— begin Dataset records —

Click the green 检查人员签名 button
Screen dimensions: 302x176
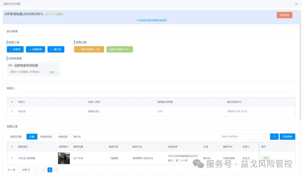point(119,49)
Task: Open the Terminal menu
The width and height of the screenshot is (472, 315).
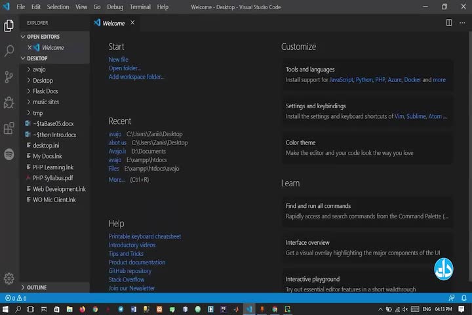Action: (140, 7)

— end Dataset records —

-- Exercise directions --
Can you pull every line of text from the items above, word for word and without the pictures?

-- Answer to this exercise --
Click the green 检查人员签名 button
Screen dimensions: 302x176
point(119,49)
Task: Open the Terminal menu
The width and height of the screenshot is (472, 315).
Action: (140, 7)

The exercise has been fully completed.